É aqui que o autor analisa os diversos festivais de música, projetos culturais e as faixas do icônico LP "Prata da casa" do início da década de 1980 e considerado uma espécie de "manifesto" informal da MLC, sem poupar do rigor da crítica músicos como Tetê Espíndola, Geraldo Espíndola e o Grupo Acaba, bem como o escritor José Octávio Guizzo, autor das primeiras obras que abordaram a produção musical do Estado, por seu nacionalismo andradiano e preocupação em negar as influências paraguaias ao desconsiderar os conflitos econômicos e políticos da região.

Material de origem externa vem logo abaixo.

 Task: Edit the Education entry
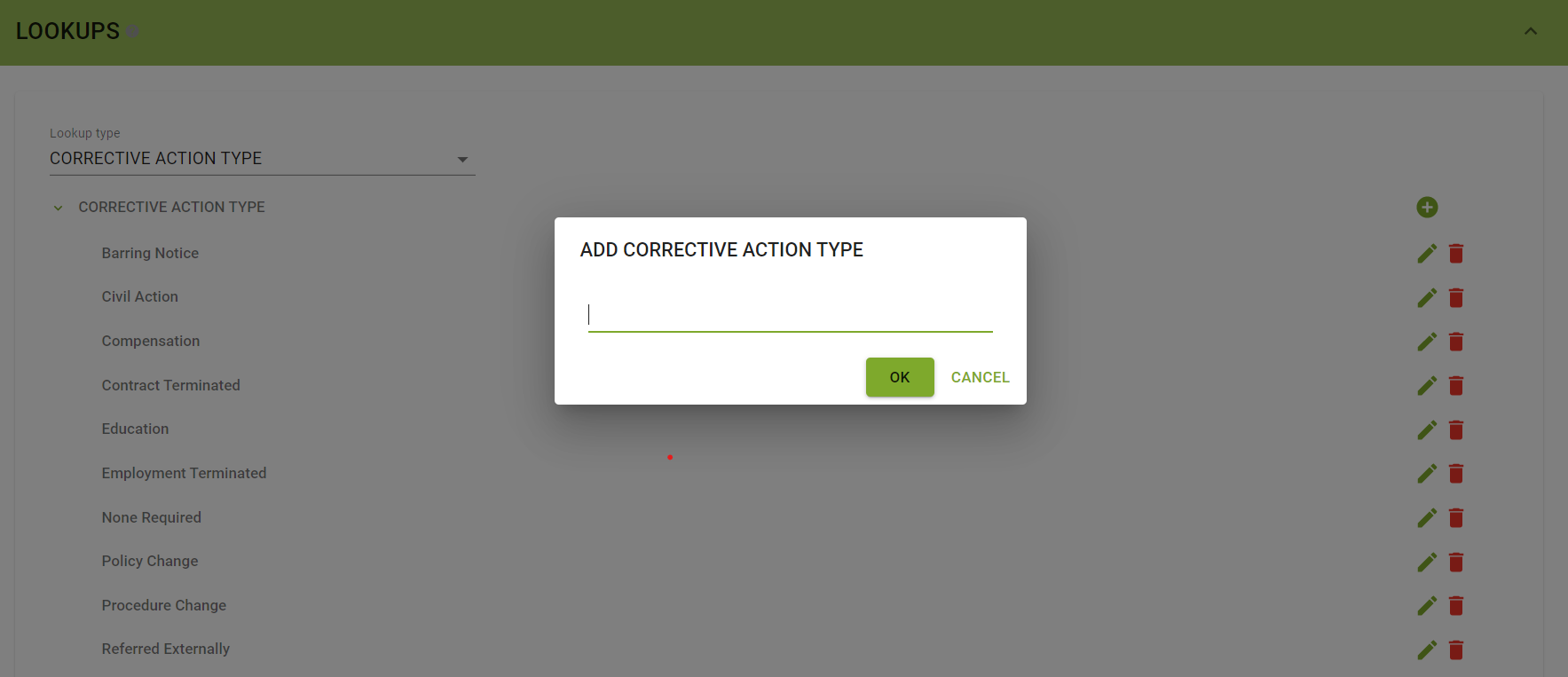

Finalmente, no quarto capítulo, o autor esclarece de onde fala e suas conexões com a cultura local, já que é campo-grandense, neto de paraguaia, primo do compositor Paulo Simões, filho de Margarida Neder (que manteve durante anos um espaço cultural em Campo Grande inspirado na cultura latino-americana, a Peña Eme-Ene), tendo sido músico amador iniciante nos anos 1970 e trabalhado na Rádio Educativa Estadual na década de 1990.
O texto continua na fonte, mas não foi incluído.